### [WHAT YOU NEED TO DO]
Your answer must be an exact copy of the data, without any pictures.

### [Collection entries]
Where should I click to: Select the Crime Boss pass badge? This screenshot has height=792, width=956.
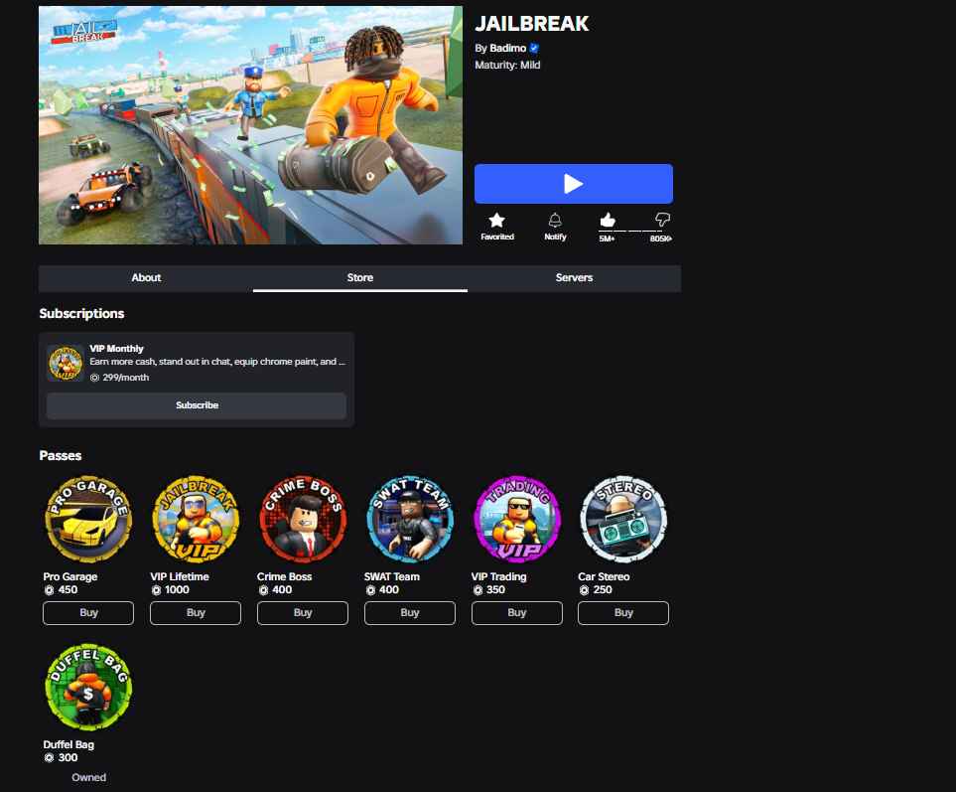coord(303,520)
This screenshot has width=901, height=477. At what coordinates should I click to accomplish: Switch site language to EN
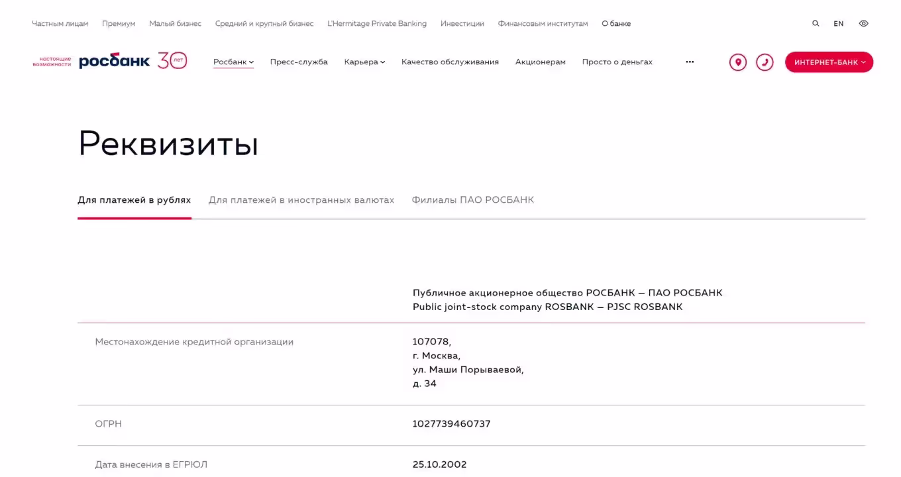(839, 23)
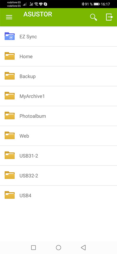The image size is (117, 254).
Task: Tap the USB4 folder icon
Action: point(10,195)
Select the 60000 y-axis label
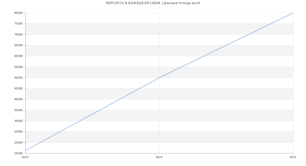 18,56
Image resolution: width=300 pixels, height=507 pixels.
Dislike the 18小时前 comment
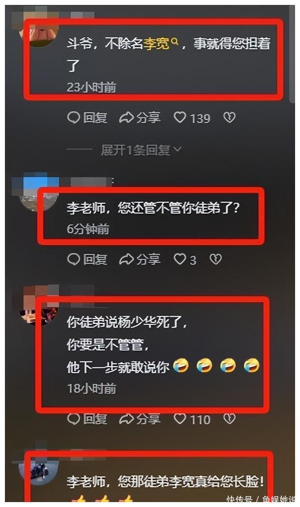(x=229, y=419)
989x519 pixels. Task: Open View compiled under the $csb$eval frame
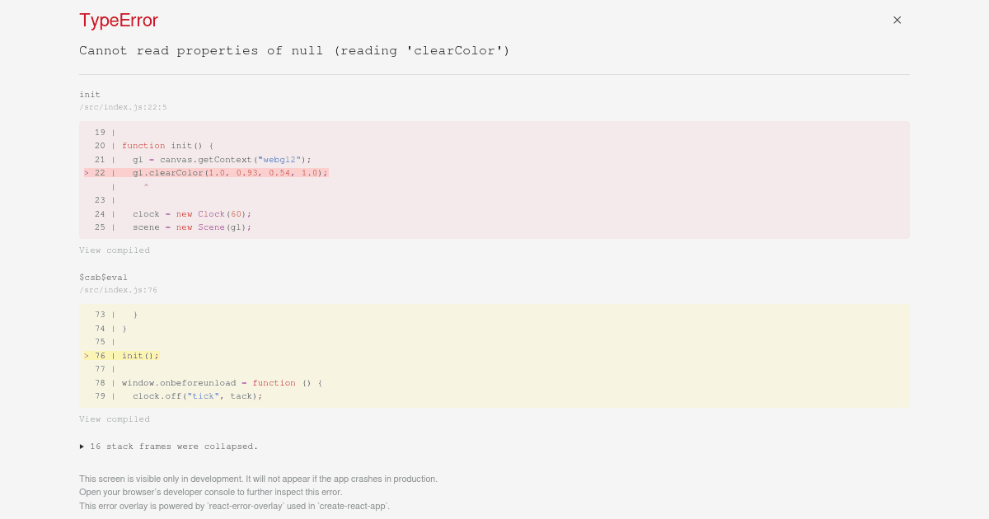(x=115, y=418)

### [SOLUTION TO THIS PROBLEM]
Where should I click to: Select the Crime Boss pass badge? This screenshot has height=792, width=956.
coord(303,520)
This screenshot has width=901, height=477. At what coordinates should I click to accomplish: Switch site language to EN
(839, 23)
The image size is (117, 254).
Task: Tap the USB4 folder icon
Action: point(10,195)
Select the 60000 y-axis label
 18,56
Image resolution: width=300 pixels, height=507 pixels.
Dislike the 18小时前 comment
(x=229, y=419)
989x519 pixels. Task: Open View compiled under the $csb$eval frame
(x=115, y=418)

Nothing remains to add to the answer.